К концу года наконец пришло письмо от Дези. Если бы Беатрис знала его содержание, она не ринулась бы взволнованно по лестнице, неся его Уильяму, чтобы доставить ему удовольствие, но спокойно уничтожила бы письмо и никогда не сказала бы, что оно пришло.
«Папа, папа, ты всегда делал меня счастливой, лично ты, доставлял мне удовольствия и покупал восхитительные платья. Ты помнишь, как мы пошли к Уорду, когда мне было всего десять лет и ты сказал: эта юная леди должна иметь бальное платье, соответствующее ее красоте? О папа, верни мне счастье теперь! Пошли ко мне Сергея. Мы были с ним вместе только три года, и сегодня мне сказали, что он убит. Это жестокая страна, полная ведьм, как Баба Яга, и снег лежит таким толстым слоем, что даже я, зная это, никак при всем желании не могу его перенести. Перенесла бы, если бы Сергей был жив, ради меня.
Ты знаешь, что у него раскосые глаза и он зажмуривался, когда смеялся? Это было смешно и дорого мне. И чтобы стать полноправным профессором, он мог совершать чудеса.
Здесь недостаточно еды, и Анна кричит от холода. Когда мне стало лучше – я была больна несколько недель, – я нашла работу. Им нужны женщины на все про все, на фабрики, фермы, в госпитали. Мать Сергея присматривает за Анной. Она говорит, что лучше выдержать тяжелую работу, чем немецких убийц. И мне так же плохо, как и моей свекрови, с моей бесполезностью и моими слезами. И я не знаю, как быть дальше. Это трудно даже русским женщинам.
Анна похожа на Сергея, когда она смеется. Я трудно рожала ее, и когда она кричит, то перестает улыбаться.
Я словно вижу, как на лицо Сергея падает снег. Безупречный и молодой, молодой и безупречный, мой дорогой Сэр Гей…»
Уильям был вне себя. Не помогло увещевание Беатрис, что много молодых женщин находятся в таком же положении, в трагическом состоянии, чьих мужей убили на фронте. Он настойчиво утверждал, что ни у одной из них нет худшего положения, чем у Дези. Одна, с маленьким ребенком, в чужой стране… Она едва не доходит до сумасшествия. Беатрис согласилась относительно сумасшествия. Естественно, этим можно было извинить поведение Дези: написать такое письмо, зная, в какое отчаяние оно приведет отца, который бессилен что-либо сделать для нее.

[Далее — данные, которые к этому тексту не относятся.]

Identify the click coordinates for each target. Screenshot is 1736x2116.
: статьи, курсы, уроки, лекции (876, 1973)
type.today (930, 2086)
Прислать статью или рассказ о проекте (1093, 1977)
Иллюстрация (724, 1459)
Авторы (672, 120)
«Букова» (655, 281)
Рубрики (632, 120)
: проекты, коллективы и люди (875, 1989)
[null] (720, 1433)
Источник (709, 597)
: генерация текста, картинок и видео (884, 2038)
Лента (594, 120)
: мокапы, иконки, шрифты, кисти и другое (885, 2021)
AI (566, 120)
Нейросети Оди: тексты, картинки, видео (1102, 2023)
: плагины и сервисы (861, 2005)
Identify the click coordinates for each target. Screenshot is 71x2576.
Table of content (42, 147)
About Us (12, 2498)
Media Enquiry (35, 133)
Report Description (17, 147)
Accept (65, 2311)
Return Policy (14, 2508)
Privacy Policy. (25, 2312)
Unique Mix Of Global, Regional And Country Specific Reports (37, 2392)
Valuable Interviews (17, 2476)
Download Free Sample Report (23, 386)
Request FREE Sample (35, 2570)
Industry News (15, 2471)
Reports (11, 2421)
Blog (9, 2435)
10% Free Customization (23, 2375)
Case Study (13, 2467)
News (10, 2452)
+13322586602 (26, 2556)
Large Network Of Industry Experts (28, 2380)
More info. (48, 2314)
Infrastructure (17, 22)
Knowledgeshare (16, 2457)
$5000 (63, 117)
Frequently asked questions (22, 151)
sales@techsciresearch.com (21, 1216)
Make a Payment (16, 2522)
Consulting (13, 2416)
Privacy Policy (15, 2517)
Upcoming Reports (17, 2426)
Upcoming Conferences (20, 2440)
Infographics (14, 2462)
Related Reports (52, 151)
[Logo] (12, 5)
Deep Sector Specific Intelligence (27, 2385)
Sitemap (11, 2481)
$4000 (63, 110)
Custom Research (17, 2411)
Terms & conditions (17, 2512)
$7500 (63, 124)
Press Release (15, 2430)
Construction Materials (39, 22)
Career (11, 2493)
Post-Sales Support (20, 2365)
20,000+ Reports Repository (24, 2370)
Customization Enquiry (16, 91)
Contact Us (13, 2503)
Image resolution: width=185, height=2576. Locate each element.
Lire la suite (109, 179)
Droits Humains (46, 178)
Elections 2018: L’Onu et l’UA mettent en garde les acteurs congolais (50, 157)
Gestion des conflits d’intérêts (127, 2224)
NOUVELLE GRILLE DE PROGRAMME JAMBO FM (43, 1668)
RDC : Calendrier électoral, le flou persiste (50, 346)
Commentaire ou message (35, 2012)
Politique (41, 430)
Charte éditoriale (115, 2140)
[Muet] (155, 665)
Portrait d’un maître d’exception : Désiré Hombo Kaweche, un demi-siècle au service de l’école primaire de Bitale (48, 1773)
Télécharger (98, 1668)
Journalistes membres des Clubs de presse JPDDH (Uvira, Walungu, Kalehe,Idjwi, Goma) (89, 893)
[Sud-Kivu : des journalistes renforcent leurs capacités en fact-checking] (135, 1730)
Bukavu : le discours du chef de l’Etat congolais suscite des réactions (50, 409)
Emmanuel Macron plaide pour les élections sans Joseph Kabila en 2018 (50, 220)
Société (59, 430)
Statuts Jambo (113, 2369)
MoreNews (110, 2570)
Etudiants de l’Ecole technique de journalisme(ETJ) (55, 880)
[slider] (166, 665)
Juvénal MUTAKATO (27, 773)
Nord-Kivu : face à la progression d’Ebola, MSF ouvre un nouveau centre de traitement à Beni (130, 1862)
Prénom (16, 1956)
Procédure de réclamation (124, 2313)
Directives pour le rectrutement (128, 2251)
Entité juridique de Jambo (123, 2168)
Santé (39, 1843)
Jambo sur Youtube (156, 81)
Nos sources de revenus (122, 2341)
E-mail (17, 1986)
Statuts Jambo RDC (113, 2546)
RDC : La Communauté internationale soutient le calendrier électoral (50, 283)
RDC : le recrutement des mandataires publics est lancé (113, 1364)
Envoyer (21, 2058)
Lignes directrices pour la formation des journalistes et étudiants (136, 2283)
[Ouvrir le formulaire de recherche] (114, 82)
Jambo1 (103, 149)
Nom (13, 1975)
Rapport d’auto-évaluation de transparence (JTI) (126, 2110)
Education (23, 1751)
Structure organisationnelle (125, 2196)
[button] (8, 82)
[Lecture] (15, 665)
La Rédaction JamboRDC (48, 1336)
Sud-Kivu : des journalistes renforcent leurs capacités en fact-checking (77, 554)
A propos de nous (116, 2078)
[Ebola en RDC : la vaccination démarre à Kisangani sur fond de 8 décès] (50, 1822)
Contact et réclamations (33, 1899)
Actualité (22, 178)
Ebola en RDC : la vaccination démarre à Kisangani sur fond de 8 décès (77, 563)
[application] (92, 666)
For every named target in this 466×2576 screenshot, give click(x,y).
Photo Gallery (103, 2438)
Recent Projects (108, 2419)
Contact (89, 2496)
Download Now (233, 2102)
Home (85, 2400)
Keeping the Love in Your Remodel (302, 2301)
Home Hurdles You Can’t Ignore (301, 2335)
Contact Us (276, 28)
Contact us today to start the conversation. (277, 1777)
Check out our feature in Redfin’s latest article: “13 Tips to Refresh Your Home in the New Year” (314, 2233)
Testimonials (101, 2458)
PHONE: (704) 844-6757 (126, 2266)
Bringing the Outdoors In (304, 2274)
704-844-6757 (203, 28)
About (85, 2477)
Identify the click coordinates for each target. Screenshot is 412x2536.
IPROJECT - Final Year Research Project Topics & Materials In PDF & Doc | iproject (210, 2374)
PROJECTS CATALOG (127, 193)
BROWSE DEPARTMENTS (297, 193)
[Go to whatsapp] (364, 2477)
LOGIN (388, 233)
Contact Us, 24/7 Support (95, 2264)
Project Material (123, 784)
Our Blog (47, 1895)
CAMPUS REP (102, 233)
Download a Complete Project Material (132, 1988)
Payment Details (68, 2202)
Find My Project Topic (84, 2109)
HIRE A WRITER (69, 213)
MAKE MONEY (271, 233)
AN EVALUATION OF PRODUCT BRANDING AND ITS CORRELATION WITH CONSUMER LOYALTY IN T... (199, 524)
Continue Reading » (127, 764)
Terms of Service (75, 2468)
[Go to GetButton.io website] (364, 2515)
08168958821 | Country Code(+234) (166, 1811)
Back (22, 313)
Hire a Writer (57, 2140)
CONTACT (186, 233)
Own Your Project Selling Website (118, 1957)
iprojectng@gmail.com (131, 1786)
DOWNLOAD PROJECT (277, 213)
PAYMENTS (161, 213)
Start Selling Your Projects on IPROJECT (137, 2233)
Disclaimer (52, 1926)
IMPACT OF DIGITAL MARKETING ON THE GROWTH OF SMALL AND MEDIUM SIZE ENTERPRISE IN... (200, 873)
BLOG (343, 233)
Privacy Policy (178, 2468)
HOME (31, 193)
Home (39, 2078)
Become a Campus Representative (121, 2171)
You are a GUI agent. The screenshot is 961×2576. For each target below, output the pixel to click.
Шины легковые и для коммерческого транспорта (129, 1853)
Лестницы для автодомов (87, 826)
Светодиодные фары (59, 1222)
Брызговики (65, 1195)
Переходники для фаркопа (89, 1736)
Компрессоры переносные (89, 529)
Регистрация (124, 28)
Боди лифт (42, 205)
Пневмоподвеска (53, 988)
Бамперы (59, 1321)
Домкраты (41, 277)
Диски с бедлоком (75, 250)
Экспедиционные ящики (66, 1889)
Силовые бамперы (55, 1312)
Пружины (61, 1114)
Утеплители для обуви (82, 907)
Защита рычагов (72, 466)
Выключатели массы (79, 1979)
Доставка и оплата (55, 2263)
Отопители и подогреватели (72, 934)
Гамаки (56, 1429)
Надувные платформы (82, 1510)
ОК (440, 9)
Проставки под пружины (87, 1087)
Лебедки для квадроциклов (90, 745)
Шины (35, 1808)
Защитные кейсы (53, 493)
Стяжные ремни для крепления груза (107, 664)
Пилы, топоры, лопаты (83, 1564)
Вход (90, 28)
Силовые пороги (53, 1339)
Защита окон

Было очень трудно найти протекцию в Министерстве иностранных дел, там не было никакой ниточки, связывающей с Москвой. Москва погружена в туман войны, а о позорном поступке Эдвина еще хорошо помнили. Уильям встретился с учтивым бывшим высоким чином – ледяное молчание. Какова была жизнь английской девушки в этом водовороте?
Как бы то ни было, женщины такого рода, как Дези, красивые и непостоянные, обычно выживают. Дези, безусловно, найдет покровителя, сказали там цинично…
Так что Уильям ничего не мог сделать, а только сидел за столом и писал повторные прошения, с симпатией и учтивостью, не зная, дойдут ли письма до их адресатов.
Но от Дези пришло другое сообщение. А война продолжалась, увеличивая страдания, уже три, а потом пошел и четвертый год.
У Беатрис усиливался гнев, обращенный на Дези. Для нее гнев был своего рода самооправданием, когда она узнала о положении Дези и ее ребенка и посчитала это мелодрамой. В сознании Беатрис очень часто возникало удовлетворение. Суровая и тяжелая работа, даже немного голода пойдут на пользу Дези. И ребенок, который перестал улыбаться, был неприятный, потому что он хоть и невинный младенец, но похож на ее дорогого Сергея. Такое письмо можно было объяснить только болезнью Дези. Неужели она унаследовала некоторые неустойчивые качества от своей матери?